### [WHAT NEEDS TO BE DONE]
Output the whole listing below. Keep it exact.

### [THE INPUT]
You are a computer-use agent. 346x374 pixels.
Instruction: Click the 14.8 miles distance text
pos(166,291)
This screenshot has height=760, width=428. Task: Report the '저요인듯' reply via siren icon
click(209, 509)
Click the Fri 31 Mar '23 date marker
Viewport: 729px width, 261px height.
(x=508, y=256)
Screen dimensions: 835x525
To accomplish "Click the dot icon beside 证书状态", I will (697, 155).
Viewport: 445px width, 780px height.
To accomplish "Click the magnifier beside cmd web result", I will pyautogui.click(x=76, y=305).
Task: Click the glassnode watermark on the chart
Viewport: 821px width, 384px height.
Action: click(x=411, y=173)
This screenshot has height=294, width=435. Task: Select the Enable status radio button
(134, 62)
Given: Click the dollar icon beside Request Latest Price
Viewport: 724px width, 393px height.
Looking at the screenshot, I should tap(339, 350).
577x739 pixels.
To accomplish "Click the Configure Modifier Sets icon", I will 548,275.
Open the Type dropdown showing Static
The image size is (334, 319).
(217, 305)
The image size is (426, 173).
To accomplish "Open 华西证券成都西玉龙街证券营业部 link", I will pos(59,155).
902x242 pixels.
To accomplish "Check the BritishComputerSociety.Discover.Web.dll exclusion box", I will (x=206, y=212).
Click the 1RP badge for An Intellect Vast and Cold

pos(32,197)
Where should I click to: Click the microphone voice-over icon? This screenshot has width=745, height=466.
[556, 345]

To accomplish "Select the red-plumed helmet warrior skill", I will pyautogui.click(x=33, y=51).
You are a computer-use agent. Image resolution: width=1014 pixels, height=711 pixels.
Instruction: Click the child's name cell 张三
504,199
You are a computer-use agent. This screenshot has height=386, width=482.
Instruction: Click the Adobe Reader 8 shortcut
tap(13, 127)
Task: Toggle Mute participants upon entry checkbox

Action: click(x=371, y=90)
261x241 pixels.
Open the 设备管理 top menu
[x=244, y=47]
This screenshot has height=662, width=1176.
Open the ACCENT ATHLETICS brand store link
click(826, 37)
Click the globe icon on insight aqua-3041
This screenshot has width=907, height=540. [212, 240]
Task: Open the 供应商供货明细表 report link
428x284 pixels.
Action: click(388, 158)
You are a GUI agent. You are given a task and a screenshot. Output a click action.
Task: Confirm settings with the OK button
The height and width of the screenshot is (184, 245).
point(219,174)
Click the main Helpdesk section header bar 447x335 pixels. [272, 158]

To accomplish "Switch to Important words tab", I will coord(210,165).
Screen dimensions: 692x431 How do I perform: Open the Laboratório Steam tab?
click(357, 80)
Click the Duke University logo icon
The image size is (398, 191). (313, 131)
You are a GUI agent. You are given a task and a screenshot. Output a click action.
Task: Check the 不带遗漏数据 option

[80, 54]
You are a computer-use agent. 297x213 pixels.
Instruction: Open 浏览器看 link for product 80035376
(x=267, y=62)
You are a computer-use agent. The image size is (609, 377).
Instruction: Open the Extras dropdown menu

### [TASK SOLUTION]
You are a computer-use agent. 346x374 pixels.
Instruction: Click the 14.8 miles distance text
pos(166,291)
This screenshot has height=760, width=428. Task: Report the '저요인듯' reply via siren icon
click(209, 509)
Click the Fri 31 Mar '23 date marker
Viewport: 729px width, 261px height.
(x=508, y=256)
Screen dimensions: 835x525
To accomplish "Click the dot icon beside 证书状态", I will (697, 155).
Viewport: 445px width, 780px height.
To accomplish "Click the magnifier beside cmd web result", I will pyautogui.click(x=76, y=305).
Task: Click the glassnode watermark on the chart
Viewport: 821px width, 384px height.
Action: click(x=411, y=173)
This screenshot has height=294, width=435. Task: Select the Enable status radio button
(134, 62)
Given: Click the dollar icon beside Request Latest Price
Viewport: 724px width, 393px height.
Looking at the screenshot, I should tap(339, 350).
577x739 pixels.
To accomplish "Click the Configure Modifier Sets icon", I will 548,275.
Open the Type dropdown showing Static
The image size is (334, 319).
(217, 305)
The image size is (426, 173).
To accomplish "Open 华西证券成都西玉龙街证券营业部 link", I will pos(59,155).
902x242 pixels.
To accomplish "Check the BritishComputerSociety.Discover.Web.dll exclusion box", I will (x=206, y=212).
Click the 1RP badge for An Intellect Vast and Cold

pos(32,197)
Where should I click to: Click the microphone voice-over icon? This screenshot has width=745, height=466.
[556, 345]

To accomplish "Select the red-plumed helmet warrior skill", I will pyautogui.click(x=33, y=51).
You are a computer-use agent. Image resolution: width=1014 pixels, height=711 pixels.
Instruction: Click the child's name cell 张三
504,199
You are a computer-use agent. This screenshot has height=386, width=482.
Instruction: Click the Adobe Reader 8 shortcut
tap(13, 127)
Task: Toggle Mute participants upon entry checkbox

Action: click(x=371, y=90)
261x241 pixels.
Open the 设备管理 top menu
[x=244, y=47]
This screenshot has height=662, width=1176.
Open the ACCENT ATHLETICS brand store link
click(826, 37)
Click the globe icon on insight aqua-3041
This screenshot has width=907, height=540. [212, 240]
Task: Open the 供应商供货明细表 report link
428x284 pixels.
Action: click(388, 158)
You are a GUI agent. You are given a task and a screenshot. Output a click action.
Task: Confirm settings with the OK button
The height and width of the screenshot is (184, 245).
point(219,174)
Click the main Helpdesk section header bar 447x335 pixels. [272, 158]

To accomplish "Switch to Important words tab", I will coord(210,165).
Screen dimensions: 692x431 How do I perform: Open the Laboratório Steam tab?
click(357, 80)
Click the Duke University logo icon
The image size is (398, 191). (313, 131)
You are a GUI agent. You are given a task and a screenshot. Output a click action.
Task: Check the 不带遗漏数据 option

[80, 54]
You are a computer-use agent. 297x213 pixels.
Instruction: Open 浏览器看 link for product 80035376
(x=267, y=62)
You are a computer-use agent. The image size is (609, 377).
Instruction: Open the Extras dropdown menu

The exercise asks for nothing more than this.